======== Task inputs
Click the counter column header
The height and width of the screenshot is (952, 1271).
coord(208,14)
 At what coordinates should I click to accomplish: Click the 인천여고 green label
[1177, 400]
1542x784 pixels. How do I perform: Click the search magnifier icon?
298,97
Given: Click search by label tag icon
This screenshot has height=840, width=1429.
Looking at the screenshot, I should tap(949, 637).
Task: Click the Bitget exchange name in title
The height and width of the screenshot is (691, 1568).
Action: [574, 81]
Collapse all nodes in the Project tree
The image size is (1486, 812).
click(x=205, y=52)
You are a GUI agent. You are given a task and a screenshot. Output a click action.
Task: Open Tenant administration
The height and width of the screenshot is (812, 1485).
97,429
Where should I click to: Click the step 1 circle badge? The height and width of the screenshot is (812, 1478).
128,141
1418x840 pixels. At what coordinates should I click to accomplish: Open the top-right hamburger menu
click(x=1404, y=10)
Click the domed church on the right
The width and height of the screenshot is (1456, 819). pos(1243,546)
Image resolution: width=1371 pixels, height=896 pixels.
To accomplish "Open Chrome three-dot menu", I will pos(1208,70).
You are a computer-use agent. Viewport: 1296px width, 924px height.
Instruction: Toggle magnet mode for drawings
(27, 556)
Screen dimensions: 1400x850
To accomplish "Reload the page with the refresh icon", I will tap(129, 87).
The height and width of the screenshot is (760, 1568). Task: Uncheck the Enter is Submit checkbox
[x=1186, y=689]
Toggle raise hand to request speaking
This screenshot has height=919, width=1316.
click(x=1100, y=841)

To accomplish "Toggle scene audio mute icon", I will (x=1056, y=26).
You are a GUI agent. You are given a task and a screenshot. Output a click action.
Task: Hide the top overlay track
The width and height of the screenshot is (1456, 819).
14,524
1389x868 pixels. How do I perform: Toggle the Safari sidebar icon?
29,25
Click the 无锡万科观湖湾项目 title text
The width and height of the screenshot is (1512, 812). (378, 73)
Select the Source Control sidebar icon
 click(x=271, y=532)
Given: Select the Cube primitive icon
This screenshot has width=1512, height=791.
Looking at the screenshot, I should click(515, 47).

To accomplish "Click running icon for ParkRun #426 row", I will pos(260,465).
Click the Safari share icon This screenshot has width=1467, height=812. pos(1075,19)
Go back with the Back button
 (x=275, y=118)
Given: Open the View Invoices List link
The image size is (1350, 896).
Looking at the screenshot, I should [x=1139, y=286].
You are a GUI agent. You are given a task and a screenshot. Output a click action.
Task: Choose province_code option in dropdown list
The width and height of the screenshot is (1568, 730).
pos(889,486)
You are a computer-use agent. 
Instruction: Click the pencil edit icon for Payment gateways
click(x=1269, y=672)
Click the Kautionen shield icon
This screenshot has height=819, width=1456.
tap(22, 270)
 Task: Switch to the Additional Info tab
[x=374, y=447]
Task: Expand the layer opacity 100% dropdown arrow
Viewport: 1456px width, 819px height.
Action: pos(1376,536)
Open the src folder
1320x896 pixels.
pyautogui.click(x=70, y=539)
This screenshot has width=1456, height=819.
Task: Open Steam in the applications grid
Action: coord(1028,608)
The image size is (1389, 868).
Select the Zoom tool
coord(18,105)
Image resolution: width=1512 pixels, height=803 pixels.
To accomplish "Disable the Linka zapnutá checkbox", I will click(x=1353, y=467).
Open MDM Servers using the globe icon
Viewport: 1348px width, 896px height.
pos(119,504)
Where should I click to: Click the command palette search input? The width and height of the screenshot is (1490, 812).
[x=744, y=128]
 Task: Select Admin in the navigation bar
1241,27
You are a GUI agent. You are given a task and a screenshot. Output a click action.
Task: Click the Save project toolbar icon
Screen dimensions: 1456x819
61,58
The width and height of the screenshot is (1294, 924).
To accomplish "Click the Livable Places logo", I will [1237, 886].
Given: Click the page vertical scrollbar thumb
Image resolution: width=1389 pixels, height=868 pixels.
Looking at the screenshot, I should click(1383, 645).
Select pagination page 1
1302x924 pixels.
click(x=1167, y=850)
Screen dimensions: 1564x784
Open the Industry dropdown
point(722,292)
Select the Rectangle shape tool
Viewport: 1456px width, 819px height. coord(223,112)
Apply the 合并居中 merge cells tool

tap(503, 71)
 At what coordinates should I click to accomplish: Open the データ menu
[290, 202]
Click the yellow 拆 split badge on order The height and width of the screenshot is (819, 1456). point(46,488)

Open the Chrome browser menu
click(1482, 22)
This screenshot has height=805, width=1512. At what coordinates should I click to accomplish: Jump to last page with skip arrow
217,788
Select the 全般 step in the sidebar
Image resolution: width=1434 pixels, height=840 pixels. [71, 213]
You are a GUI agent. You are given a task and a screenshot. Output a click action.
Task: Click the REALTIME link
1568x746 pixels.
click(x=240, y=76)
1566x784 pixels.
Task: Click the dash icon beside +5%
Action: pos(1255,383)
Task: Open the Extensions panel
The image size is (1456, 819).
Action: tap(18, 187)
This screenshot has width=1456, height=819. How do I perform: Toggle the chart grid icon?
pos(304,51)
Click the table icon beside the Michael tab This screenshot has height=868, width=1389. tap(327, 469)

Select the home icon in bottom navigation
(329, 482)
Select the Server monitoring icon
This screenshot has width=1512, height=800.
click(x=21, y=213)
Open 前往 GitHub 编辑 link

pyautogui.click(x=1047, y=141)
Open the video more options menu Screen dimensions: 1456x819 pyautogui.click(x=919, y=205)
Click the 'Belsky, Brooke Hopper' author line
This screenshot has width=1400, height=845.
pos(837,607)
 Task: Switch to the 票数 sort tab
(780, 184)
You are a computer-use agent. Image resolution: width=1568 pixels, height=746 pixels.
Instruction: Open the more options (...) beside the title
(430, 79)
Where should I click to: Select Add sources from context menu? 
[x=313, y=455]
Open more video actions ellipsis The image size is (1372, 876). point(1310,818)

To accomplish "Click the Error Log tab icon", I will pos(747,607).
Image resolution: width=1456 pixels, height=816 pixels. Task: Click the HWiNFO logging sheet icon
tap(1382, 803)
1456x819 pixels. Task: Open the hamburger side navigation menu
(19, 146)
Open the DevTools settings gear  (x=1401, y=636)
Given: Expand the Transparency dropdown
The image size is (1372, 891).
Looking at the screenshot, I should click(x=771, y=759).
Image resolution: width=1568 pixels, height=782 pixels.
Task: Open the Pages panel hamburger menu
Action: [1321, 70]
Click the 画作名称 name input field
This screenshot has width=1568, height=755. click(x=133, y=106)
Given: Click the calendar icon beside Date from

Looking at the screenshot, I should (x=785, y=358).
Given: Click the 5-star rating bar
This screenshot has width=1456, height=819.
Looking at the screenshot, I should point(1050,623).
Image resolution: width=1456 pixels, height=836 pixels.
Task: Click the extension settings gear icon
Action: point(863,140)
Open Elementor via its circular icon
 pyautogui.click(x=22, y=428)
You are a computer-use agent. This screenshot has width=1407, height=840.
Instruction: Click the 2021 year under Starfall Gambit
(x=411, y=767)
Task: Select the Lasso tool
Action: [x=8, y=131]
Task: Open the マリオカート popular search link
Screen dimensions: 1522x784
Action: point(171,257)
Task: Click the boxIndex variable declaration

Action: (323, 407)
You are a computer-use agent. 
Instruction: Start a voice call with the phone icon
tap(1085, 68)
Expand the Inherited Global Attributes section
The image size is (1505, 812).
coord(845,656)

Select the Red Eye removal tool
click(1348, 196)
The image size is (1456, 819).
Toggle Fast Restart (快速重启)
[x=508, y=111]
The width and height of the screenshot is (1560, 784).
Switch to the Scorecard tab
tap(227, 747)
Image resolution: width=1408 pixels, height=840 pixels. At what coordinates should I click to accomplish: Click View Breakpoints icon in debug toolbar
================
■ **What the exercise asks**
From the records above, retype only the lines starting at the line that contains "You are a computer-use agent. Viewport: 1296px" and ending at the line that contains "Task: Choose province_code", both included.

■ **Answer box**
You are a computer-use agent. Viewport: 1296px width, 924px height.
Instruction: Toggle magnet mode for drawings
(27, 556)
Screen dimensions: 1400x850
To accomplish "Reload the page with the refresh icon", I will tap(129, 87).
The height and width of the screenshot is (760, 1568). Task: Uncheck the Enter is Submit checkbox
[x=1186, y=689]
Toggle raise hand to request speaking
This screenshot has height=919, width=1316.
click(x=1100, y=841)

To accomplish "Toggle scene audio mute icon", I will (x=1056, y=26).
You are a GUI agent. You are given a task and a screenshot. Output a click action.
Task: Hide the top overlay track
The width and height of the screenshot is (1456, 819).
14,524
1389x868 pixels. How do I perform: Toggle the Safari sidebar icon?
29,25
Click the 无锡万科观湖湾项目 title text
The width and height of the screenshot is (1512, 812). (378, 73)
Select the Source Control sidebar icon
 click(x=271, y=532)
Given: Select the Cube primitive icon
This screenshot has width=1512, height=791.
Looking at the screenshot, I should click(515, 47).

To accomplish "Click running icon for ParkRun #426 row", I will pos(260,465).
Click the Safari share icon This screenshot has width=1467, height=812. pos(1075,19)
Go back with the Back button
 (x=275, y=118)
Given: Open the View Invoices List link
The image size is (1350, 896).
Looking at the screenshot, I should [x=1139, y=286].
You are a GUI agent. You are given a task and a screenshot. Output a click action.
Task: Choose province_code option in dropdown list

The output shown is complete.